In this article we seek to highlight those basic best practices which are essential for effective cost and energy efficient management of deployed IT infrastructure within a data centre.
In addition to close communication and liaison between the separate teams responsible for data centre operations and ongoing service continuity, it is essential to have an accurate understanding of the IT equipment installed and how this relates to the management of the environment in which they reside. This is particularly important from a cooling, power supply continuity and ongoing energy efficiency perspective. These best practices should be applied by the facility engineering / operations teams and IT hardware management teams.

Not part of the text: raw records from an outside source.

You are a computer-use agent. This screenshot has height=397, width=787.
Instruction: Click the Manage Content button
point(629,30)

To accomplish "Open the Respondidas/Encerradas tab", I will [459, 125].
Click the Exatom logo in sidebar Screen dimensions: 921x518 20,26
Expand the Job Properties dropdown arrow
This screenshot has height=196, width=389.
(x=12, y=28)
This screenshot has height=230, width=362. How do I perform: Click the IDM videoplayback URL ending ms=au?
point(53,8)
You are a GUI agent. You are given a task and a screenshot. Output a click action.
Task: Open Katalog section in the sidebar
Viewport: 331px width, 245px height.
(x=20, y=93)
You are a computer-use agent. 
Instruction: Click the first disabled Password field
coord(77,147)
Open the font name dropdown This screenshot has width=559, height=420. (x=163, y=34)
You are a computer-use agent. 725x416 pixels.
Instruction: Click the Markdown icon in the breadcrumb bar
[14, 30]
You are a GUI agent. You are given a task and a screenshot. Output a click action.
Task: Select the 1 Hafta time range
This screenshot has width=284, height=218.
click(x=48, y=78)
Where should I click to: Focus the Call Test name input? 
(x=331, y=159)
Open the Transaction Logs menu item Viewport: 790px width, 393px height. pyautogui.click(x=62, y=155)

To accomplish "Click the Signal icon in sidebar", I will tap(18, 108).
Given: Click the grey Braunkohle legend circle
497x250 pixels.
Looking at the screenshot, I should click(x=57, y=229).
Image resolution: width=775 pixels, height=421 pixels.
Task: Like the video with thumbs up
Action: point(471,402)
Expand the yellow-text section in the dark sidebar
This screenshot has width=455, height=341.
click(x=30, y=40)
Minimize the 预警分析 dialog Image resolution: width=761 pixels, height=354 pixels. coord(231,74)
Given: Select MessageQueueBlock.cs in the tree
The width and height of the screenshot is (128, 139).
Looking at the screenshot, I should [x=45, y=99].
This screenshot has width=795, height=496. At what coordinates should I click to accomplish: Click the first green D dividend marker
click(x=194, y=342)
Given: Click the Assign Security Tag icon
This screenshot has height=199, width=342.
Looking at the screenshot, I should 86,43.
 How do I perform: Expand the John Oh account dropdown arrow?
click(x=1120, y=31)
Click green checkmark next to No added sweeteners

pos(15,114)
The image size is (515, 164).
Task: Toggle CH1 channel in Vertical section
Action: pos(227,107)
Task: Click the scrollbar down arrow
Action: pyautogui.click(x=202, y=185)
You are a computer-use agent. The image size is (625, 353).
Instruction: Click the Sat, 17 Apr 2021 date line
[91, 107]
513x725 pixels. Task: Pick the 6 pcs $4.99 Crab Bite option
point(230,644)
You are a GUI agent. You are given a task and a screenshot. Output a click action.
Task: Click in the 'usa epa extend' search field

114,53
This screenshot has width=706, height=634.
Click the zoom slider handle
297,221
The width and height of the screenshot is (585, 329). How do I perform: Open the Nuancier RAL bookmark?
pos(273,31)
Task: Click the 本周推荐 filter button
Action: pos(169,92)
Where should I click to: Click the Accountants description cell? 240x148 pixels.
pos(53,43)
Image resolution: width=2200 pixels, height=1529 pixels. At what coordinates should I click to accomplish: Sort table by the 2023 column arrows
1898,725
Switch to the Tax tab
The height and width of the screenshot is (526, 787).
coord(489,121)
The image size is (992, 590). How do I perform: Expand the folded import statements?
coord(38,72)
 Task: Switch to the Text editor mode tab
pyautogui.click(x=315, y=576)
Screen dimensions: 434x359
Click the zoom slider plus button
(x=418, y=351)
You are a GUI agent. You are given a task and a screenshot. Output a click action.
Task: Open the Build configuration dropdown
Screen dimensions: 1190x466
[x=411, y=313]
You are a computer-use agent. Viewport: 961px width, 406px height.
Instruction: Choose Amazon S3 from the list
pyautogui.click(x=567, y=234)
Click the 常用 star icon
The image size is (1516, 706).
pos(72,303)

IT Infrastructure Environmental and Operational Management
In order to maintain continual improvement in energy efficiency and data centre environmental management it is worth considering regular internal checks against EU Code of Conduct for Data Centre Energy Efficiency Best Practice recommendations. This best practice document contains recommendation taken from experience in a wide variety of data centre sites across Europe, all of which have proven to be effective in the reduction of energy usage in data centres. This document (2020 version), is free to download from the following location: https://e3p.jrc.ec.europa.eu/publications/2020-best-practice-guidelines-eu-code-conduct-data-centre-energy-efficiency
Beyond the recommendations of the EU Code of Conduct the next key element to address is the management of Data Centre airflow. The locations of cooling systems and airflow paths are critical, as are the locations of cabinets, cable trays, IT equipment layouts, and partitioning or containment, as well as basic room layout. Management of airflow and the removal of hot air is at least as important as the delivery of cold air. In a data centre it is vital to remove the hot air without allowing it to mix with the incoming cold air in order to maximise cooling (and therefore energy), efficiency. Avoid low Delta T Syndrome (inefficient operation of cooling equipment), by maximising the difference between the supply and return airflow.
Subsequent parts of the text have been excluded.